I'd hope to add a "thumb rule" here.
There is a meme pattern there, "Long cat is long"
http://www.urbandictionary.com/define.php?term=longcat
How should we tell it in Russian?
The direct translation would be "Длинный кот - длинный", (with dash substituting for omitted есть/is verb) but that is quite unnatural, spelling that makes me stress my tongue.
Then we can repeat ourselves, switching to complex sentences: " Длинный кот, он - длинный" ~ "(speaking of a) Long cat, it is long". Which is more verbose but in my opinion is easier to let out.
Typically this is translated as "Длинный кот - такой длинный" aka "Long cat is so long", but that conveys a significantly different mood, I think.
And to my opinion, the most easy to say and most faithful to the language way would be using short adjectives: "Длинный кот длиннен" with the last word fusing two words "is long" in it.
There is also another domain: obsolete language idioms, stemming from Middle Ages folklore. Example a semi-rhymed puzzle: "Красна девица // сидит в темнице, // а коса - на улице".

* **Dataset**:
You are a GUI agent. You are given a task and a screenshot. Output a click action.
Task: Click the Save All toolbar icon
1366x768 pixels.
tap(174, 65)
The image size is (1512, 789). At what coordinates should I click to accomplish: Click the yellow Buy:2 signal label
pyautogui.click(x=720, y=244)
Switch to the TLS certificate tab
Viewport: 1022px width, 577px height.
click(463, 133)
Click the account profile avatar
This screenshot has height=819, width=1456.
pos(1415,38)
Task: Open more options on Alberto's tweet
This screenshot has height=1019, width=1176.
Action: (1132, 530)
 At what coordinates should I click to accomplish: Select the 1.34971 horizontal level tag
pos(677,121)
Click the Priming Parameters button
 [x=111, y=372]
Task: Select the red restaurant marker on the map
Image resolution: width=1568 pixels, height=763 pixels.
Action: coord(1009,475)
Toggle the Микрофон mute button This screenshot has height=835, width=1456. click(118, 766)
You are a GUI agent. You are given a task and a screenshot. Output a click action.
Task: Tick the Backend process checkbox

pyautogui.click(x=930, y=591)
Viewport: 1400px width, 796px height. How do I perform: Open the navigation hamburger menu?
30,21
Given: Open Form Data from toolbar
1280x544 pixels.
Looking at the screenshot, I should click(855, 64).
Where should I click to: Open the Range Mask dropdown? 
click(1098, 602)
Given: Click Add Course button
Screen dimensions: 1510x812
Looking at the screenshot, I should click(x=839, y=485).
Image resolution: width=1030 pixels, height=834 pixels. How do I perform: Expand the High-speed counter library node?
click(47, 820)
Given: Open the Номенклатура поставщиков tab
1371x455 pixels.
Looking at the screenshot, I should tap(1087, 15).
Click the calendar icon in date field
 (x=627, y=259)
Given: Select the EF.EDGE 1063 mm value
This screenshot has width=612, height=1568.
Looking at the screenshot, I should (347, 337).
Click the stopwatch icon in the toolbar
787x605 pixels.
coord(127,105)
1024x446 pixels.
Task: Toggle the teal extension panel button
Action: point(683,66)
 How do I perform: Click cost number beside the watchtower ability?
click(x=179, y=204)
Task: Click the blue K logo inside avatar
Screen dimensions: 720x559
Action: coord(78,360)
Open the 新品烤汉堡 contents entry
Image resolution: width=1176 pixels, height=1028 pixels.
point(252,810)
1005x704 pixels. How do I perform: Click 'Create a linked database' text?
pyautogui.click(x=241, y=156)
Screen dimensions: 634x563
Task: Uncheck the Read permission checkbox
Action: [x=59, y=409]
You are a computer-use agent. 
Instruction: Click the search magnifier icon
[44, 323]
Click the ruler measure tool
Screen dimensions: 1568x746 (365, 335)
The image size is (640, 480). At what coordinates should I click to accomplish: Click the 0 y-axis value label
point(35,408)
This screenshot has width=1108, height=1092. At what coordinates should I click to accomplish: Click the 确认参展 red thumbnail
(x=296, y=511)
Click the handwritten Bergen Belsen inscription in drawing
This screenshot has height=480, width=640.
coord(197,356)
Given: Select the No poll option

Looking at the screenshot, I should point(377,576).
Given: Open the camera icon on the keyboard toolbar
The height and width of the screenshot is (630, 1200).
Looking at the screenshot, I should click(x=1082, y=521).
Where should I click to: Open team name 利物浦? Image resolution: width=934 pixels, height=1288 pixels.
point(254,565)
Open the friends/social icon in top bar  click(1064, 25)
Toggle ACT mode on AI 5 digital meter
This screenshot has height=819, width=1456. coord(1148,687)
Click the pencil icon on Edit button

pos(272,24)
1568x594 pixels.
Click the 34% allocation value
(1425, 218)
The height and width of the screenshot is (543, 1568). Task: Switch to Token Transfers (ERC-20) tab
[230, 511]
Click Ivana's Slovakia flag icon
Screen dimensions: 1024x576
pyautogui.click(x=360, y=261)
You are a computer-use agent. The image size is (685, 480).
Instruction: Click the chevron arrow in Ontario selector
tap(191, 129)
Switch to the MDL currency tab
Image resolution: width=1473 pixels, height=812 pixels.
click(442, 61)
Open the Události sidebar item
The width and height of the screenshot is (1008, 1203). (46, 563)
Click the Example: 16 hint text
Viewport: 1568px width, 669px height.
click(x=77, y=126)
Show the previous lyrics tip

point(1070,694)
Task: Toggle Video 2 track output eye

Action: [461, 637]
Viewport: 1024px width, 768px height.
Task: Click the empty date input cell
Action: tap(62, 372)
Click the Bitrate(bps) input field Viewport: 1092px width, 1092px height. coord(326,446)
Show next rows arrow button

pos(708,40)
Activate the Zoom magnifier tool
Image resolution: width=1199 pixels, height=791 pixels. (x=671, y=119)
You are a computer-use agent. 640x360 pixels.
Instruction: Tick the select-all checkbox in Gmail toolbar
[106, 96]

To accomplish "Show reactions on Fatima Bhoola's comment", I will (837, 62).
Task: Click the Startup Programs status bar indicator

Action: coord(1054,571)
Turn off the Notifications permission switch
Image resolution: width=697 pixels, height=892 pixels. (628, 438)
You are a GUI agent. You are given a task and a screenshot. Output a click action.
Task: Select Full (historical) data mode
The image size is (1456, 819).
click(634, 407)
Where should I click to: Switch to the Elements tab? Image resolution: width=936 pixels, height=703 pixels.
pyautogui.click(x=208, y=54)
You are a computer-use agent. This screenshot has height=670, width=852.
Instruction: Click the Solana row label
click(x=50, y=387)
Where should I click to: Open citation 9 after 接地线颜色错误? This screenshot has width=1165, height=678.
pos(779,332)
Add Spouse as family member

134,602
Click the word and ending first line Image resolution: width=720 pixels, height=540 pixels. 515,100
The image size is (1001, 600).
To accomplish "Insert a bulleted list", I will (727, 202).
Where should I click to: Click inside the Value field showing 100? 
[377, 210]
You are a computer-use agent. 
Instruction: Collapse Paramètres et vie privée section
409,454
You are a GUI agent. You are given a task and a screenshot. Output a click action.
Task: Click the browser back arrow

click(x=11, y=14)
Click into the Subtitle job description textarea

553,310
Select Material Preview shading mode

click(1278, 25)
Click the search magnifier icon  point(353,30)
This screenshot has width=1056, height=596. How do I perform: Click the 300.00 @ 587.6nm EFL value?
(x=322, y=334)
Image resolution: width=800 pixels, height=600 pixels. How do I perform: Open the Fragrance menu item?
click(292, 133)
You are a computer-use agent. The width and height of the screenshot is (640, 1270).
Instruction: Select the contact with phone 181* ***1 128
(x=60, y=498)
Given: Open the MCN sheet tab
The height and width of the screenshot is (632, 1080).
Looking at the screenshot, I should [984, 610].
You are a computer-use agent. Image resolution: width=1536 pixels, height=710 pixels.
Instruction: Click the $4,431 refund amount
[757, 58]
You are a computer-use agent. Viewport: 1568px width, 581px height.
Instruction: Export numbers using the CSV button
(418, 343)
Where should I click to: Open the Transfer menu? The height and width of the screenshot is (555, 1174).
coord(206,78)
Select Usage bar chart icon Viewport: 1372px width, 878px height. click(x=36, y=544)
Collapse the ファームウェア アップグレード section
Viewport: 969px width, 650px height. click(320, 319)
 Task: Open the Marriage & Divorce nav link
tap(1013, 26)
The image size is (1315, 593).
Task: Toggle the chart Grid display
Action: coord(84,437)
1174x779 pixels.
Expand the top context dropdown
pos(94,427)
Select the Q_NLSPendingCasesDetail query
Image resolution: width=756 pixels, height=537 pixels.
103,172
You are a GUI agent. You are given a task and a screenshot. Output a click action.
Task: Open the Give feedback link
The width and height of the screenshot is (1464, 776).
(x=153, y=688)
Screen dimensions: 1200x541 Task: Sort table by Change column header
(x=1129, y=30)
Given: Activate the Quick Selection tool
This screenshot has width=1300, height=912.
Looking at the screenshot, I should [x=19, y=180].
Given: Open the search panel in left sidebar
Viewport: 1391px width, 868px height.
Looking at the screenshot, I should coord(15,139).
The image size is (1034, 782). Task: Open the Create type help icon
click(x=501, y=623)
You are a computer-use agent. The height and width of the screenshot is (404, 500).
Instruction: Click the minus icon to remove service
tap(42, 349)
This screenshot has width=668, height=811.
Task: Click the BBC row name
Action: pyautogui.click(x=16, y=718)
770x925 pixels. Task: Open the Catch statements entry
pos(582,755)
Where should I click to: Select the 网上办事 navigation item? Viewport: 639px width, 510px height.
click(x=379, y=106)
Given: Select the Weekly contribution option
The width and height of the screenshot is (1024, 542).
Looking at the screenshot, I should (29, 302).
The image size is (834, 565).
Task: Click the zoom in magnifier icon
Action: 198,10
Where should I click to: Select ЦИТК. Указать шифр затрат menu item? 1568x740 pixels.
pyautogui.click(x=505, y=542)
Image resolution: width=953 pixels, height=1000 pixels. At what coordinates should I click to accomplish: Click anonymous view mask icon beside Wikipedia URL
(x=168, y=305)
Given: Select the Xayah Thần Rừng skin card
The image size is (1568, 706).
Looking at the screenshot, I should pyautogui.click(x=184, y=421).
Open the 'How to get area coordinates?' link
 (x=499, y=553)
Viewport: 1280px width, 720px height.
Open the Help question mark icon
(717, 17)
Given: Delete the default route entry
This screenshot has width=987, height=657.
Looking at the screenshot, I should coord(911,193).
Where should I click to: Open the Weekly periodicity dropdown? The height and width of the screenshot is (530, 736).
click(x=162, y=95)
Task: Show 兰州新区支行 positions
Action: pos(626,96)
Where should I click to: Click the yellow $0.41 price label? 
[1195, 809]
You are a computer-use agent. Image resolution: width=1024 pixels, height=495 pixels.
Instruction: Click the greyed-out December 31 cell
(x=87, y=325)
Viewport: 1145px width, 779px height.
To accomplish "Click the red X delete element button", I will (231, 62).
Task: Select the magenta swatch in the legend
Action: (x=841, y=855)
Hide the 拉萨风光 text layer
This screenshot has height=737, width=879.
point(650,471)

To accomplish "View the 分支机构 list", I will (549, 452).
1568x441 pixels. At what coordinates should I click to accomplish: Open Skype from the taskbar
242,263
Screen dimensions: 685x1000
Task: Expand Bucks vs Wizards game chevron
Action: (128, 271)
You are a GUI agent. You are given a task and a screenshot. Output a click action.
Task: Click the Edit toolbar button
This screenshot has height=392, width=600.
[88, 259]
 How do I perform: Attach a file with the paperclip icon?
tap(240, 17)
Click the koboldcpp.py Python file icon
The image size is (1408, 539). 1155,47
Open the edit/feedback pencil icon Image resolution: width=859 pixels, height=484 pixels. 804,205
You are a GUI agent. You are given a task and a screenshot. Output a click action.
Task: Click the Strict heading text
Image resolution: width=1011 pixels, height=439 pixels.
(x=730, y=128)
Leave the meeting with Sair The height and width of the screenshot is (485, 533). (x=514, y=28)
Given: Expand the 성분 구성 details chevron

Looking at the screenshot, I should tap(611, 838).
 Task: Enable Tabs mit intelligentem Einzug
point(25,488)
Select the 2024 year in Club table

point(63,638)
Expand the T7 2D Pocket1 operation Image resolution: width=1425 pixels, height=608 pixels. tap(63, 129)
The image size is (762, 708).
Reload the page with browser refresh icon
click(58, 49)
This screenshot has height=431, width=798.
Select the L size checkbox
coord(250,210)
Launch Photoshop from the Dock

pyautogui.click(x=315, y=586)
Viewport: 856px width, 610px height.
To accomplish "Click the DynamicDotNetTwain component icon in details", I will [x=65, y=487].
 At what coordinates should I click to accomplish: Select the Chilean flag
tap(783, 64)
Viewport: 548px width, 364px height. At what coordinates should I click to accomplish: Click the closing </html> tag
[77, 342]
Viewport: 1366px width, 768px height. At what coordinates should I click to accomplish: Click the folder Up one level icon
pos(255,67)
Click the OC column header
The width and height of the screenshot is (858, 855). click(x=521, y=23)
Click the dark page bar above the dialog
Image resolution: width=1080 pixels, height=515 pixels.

* **Task goal**:
Copy everything from "Then we can" down to "to let out." in the post about rendering a meme in Russian, substituting "wordy" for "verbose".

* **Answer to this exercise**:
Then we can repeat ourselves, switching to complex sentences: " Длинный кот, он - длинный" ~ "(speaking of a) Long cat, it is long". Which is more wordy but in my opinion is easier to let out.